Sure, 5280, it would be way more green to sprawl those 20+ million people over a couple of million square miles, like the American suburban ideal. Mexico City has as people in it as Colorado, Utah, Nevada, Montana, Idaho, New Mexico, Arizona, and Wyoming put together. I think; I'm currently overdosing on Percoset, so I could be off a little.

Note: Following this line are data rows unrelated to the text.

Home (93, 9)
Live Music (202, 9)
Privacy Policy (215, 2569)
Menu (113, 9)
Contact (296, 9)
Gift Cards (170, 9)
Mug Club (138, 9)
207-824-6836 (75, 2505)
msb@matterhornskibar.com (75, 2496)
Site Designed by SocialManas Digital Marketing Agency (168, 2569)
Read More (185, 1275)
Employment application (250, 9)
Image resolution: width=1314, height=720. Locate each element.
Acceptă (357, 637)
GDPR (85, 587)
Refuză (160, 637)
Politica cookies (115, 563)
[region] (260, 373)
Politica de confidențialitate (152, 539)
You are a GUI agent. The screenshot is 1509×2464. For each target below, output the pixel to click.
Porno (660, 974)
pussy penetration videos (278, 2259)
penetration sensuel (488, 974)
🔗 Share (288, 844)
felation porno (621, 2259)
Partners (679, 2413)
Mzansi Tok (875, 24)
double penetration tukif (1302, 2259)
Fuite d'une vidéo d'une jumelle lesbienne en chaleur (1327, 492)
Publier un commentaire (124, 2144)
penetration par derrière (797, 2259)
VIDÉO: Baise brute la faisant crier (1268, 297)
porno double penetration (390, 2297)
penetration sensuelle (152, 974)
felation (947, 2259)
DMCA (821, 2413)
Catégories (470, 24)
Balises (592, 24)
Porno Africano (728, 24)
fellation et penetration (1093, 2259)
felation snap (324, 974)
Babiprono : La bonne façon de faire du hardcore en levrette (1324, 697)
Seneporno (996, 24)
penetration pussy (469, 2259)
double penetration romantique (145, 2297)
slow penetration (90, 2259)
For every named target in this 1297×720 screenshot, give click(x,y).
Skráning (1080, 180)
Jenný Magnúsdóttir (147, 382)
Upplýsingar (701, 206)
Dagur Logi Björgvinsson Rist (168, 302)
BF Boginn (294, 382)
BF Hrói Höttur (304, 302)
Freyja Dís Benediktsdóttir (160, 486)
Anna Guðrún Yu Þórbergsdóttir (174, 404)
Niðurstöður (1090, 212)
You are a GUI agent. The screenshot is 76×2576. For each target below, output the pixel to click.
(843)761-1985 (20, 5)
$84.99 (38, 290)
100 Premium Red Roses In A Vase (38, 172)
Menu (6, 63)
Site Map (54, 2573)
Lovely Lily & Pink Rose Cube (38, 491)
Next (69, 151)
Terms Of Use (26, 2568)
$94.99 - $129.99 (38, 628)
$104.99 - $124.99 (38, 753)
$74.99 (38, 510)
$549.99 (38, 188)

After years of being notoriously smoggy, authorities in Mexico City have started to get a handle on the problem. The smog - occasionally brutal for decades - comes from just over two million vehicles, in a city of over 20 million. That level of car ownership is impossibly 'green' by U.S. standards. The city is in a bowl, at 6,000 feet. What (relatively, for its size) little pollution there is tends to stick around. Emissions controls have made a vast difference over what I saw when I came here two years ago. The beater cars, taxis, and buses that used to drive around looking like they had a campfire burning in the trunk - are gone. Peseros - the half-size buses you can usually flag down to anywhere within a couple minutes - have mostly switched to natural gas. The city just started putting up shared bicycle stations, at a density that is positively unAmerican. In this megalopolis, the megahighways are less than half the width of I-5. There are cabs everywhere, 12 subway lines and two new BRT lines, and more of both being built. Only the wealthiest, furthest-flung neighborhoods are anything less than extremely walkable. Today, a work day, from the center of the city I can see both snow-covered volcanoes, Popocatepetl (whose shape, height, distance and apparent size from here make it uncannily resemble Mt. Rainier from Capitol Hill) and Ixtaccihuatl: not clearly, but I can see them. After Christmas there was a newspaper cover photo of both mountains against blue sky, headlined, 'A View From the Old Days', but this year we've been able to see that view at least half the time since. Gringos who use this presumed ecological disaster of a city (lovely for the most part, really - I'm not kidding!) as a whipping boy in order to feel complacent about Americans' pitiful efforts (if you can even call them that) at real city-building or sustainability will find their suppositions shattered by any contact with the reality of Ciudad Mexico.
is this the same city that the publicola graph the other day showed was far more green than seattle because of the greater use of transit?